Susan's heart sank. How bad was it if her parents were paying all the war to go to America?
As if reading her face, Helen took her daughter's hand gently. "Forgive me, my love, for not telling you. I didn't want to worry you all, because… because it is bad. And everyone in the medical industry has been so busy after the war…"
"It's…" It's alright, she had been about to say. But it wasn't. It wasn't alright. Her mother, sensing her hesitation, withdrew her hand from Susan's and stroked her cheek tenderly.
"I know," Helen murmured, "I know. It's not okay. But you know what… I've a feeling we are going to make it. We are going to be perfectly fine. Yes?"
Susan nodded mutely. She could still feel waves of horror pounding down her spine, and she shuddered in dread.
"Can I ask something of you?" her mother said, brushing back a lock of dark hair from her daughter's face.
"What is it?" Susan asked, suddenly losing her appetite.
"Please… please don't tell the others about this," Helen blurted, breathlessly. "Don't tell your siblings. I don't… we don't want to spoil their holiday with worry. Papa and I will be fine- just, you won't tell them, darling? Promise me?"
"I…" Susan held her breath. It was hard not to confide in her siblings. They had grown so much closer since… since Narnia.

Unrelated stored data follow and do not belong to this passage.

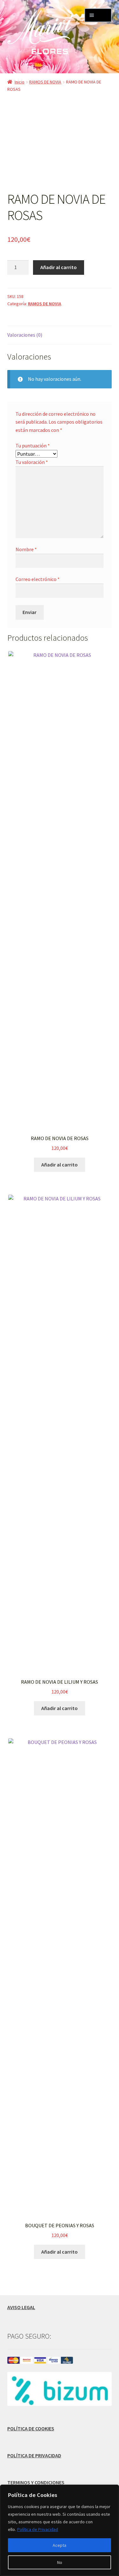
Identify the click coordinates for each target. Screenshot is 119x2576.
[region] (59, 2530)
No (59, 2562)
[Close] (112, 2490)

"Okay," she sighed at last, "I won't. Promise."
Her mother smiled sadly at her. "I know it's hard, my love. But it's best for everyone."
As Susan opened her mouth to reply, her father's coughs disrupted the brief pause of peace, followed by a creak of the bed as the ceiling shook slightly above them. Her mother bolted out of her chair, out the room, and disappeared upstairs.
Outside, the street lights lit up the cobblestones, letting golden light bleed through the cracks of water-logged grout, like golden rivulets of blood. The curled shadow of the ash tree at the end of their garden cast a peculiar shaped shadow across the lawn.
She needed to relieve something. Some emotion. Anxiety, for her father. Reproach at her mother, from not telling her. For asking her to keep it a secret from the others. Loneliness, from being away from her siblings for too long. Anger, at the whole situation.
She needed to shoot.
Thwack. The sound of the arrow burying its head into the gnarled tree trunk usually satisfied Susan, its red fletchings stark and bright against the wintery coolness of the air.
Whenever she was lonely, or worried, or bored, she found that practising her aim on the gnarled ash tree at the end of their garden always helped to relieve stress. She was all three of those emotions currently, and yet, none of the fourteen arrows buried deep into the bark's marred surface- all expertly placed within inches of each other- had offered any sort of emotional release.
She growled, strolling to the end of the garden and yanking them out viciously. Enough.
Striding back into the house, she flinched as her father coughed, heaving and hurling upstairs. She couldn't bear to be in this house a moment longer, listening to her father cough and cough and cough, a constant reminder of the price all soldiers had paid in that bloody war.
She needed to get out.
Not bothering calling her mother and informing her she was going out- Susan snatched up her purse, threw on a thick jersey and over jacket, and stormed out the house, out into the night.
Her footprints were covered by the swiftly falling snow, and the lampoles burnt brightly in the distance, towards the bubble and chatter of the market square.
Perhaps there she might find some relief.